◆ **Problem description**:
Your answer is to be the exact text of the lines from the one containing "Click the edit pencil icon for test2" through the final line of the entries, restated in full, with pictures omitted.

◆ **Material for the task**:
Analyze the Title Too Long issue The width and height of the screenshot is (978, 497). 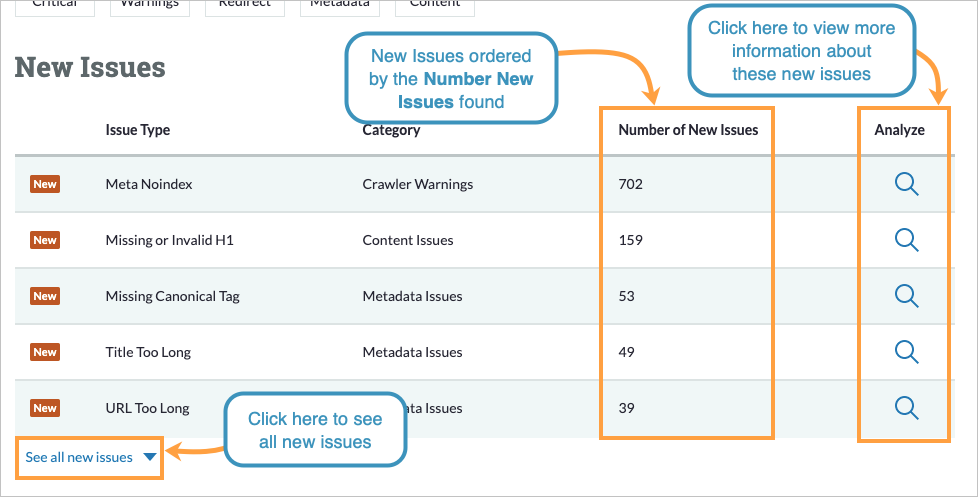pos(906,352)
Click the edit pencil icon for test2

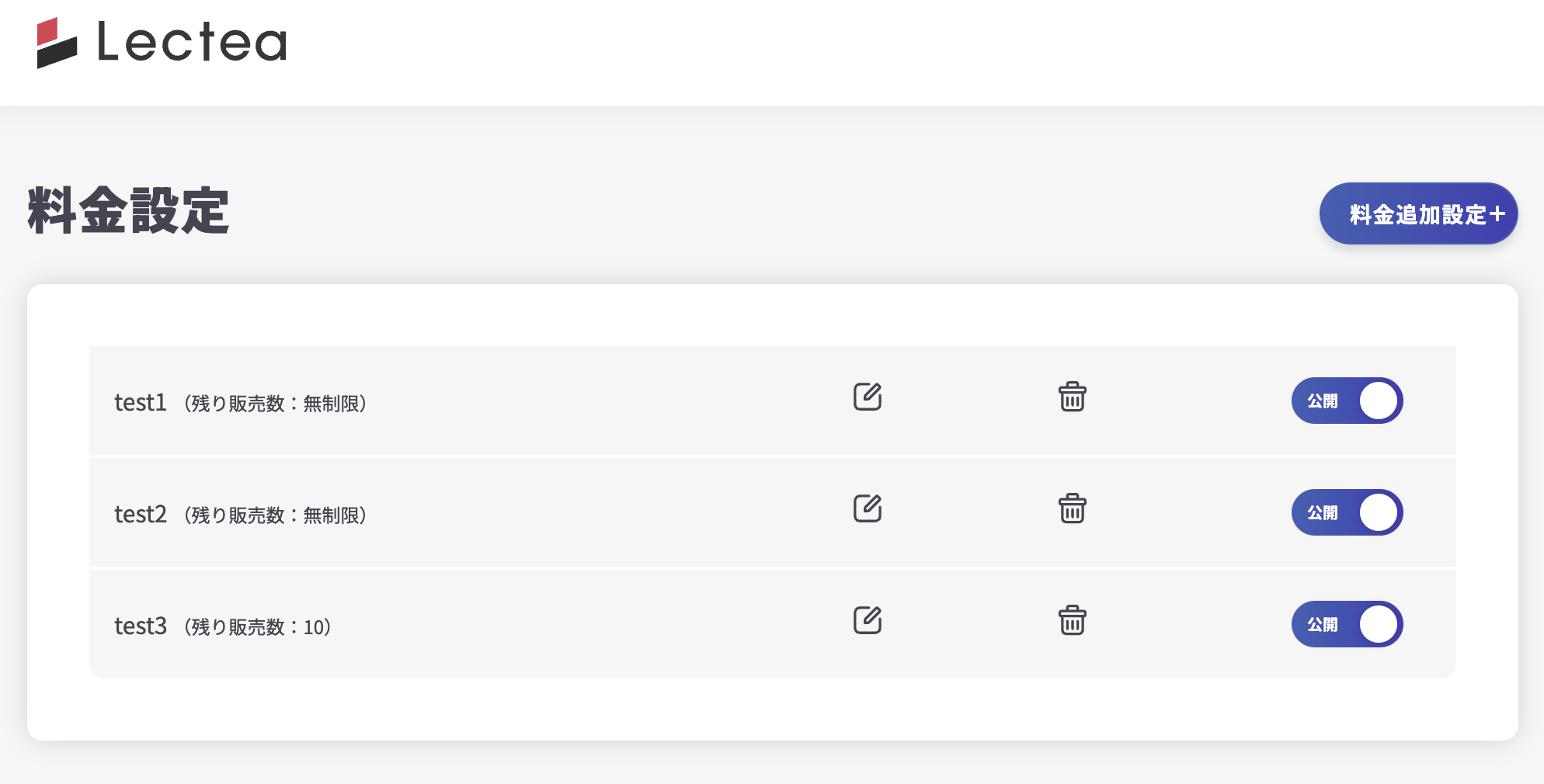pos(867,508)
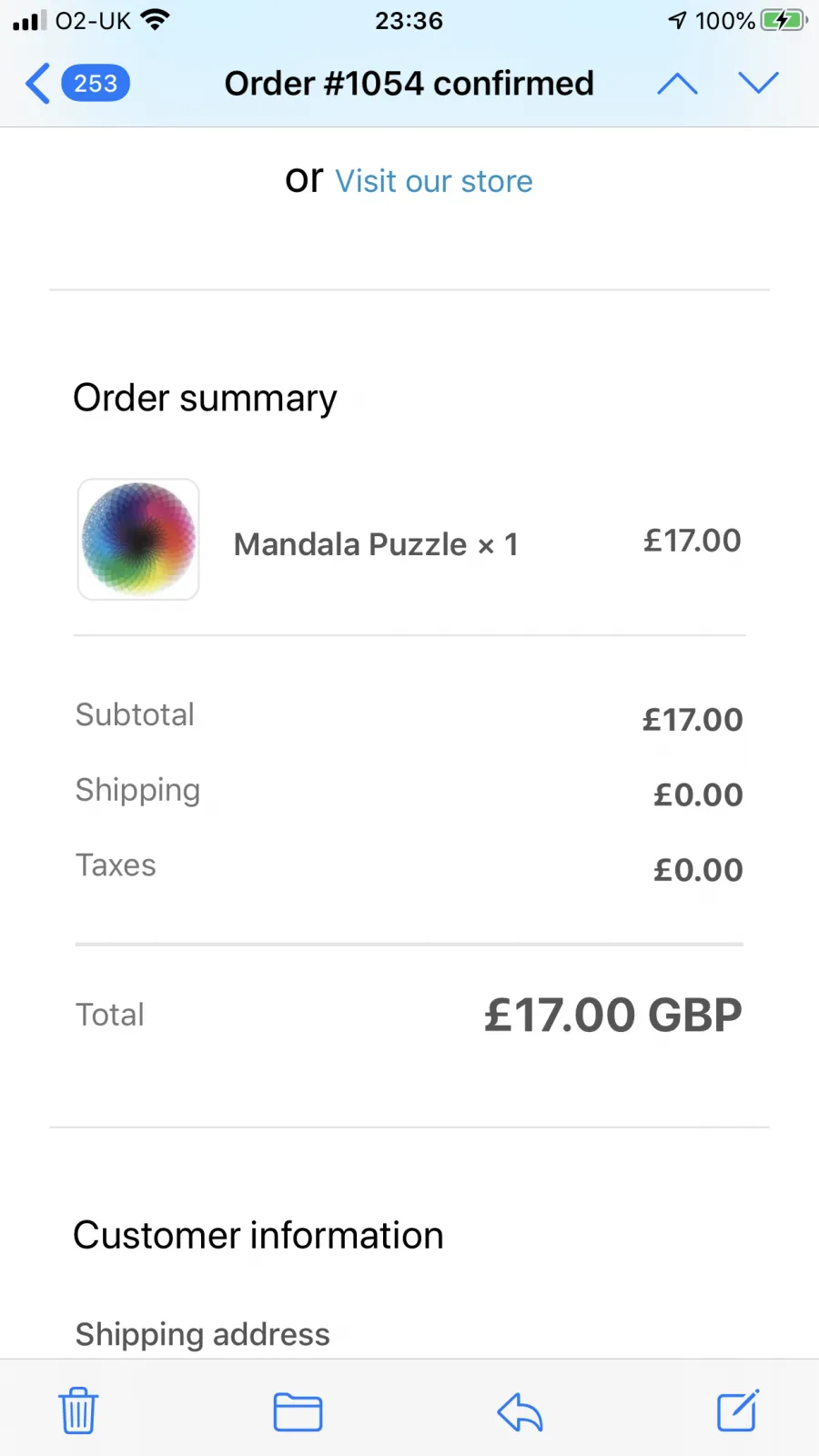Tap the trash icon to delete email
Image resolution: width=819 pixels, height=1456 pixels.
click(x=78, y=1411)
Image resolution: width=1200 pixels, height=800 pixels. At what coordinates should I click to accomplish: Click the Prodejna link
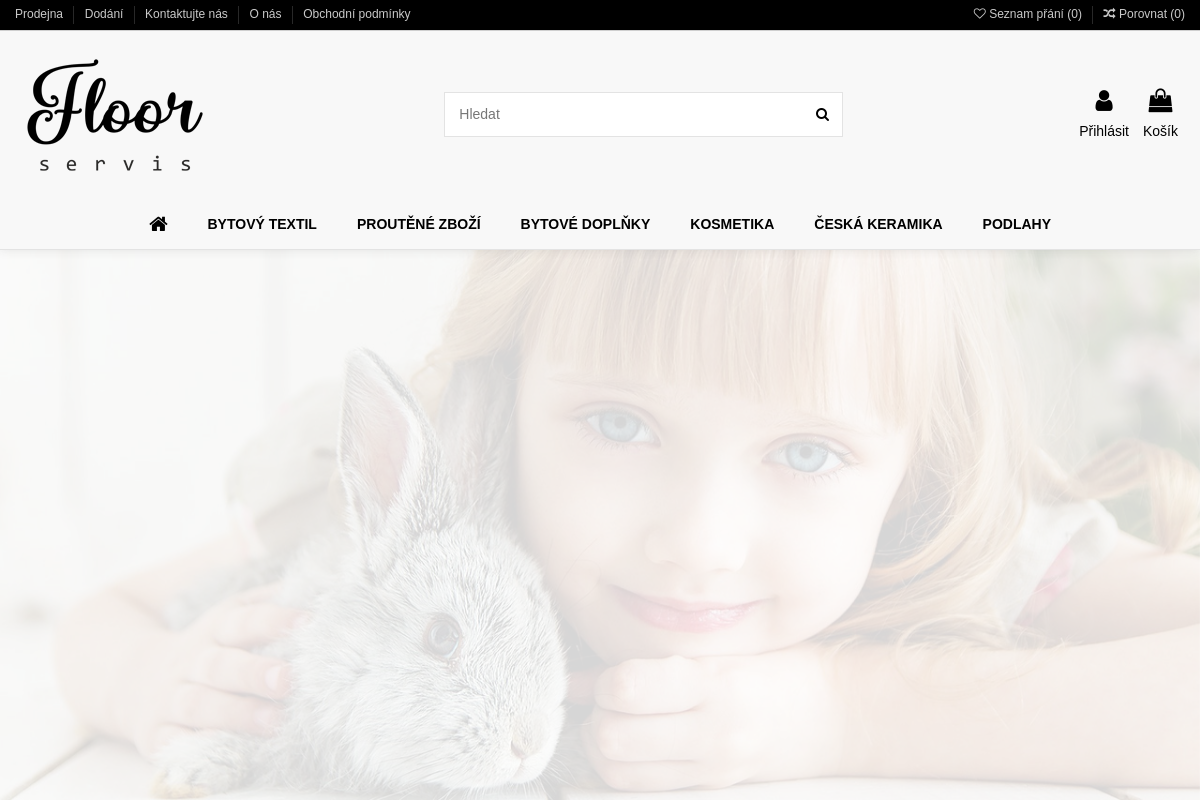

◆ **Answer box**:
Click the edit pencil icon for test2

pos(867,508)
Tap the trash icon to delete email
Image resolution: width=819 pixels, height=1456 pixels.
click(x=78, y=1411)
Image resolution: width=1200 pixels, height=800 pixels. At what coordinates should I click to accomplish: Click the Prodejna link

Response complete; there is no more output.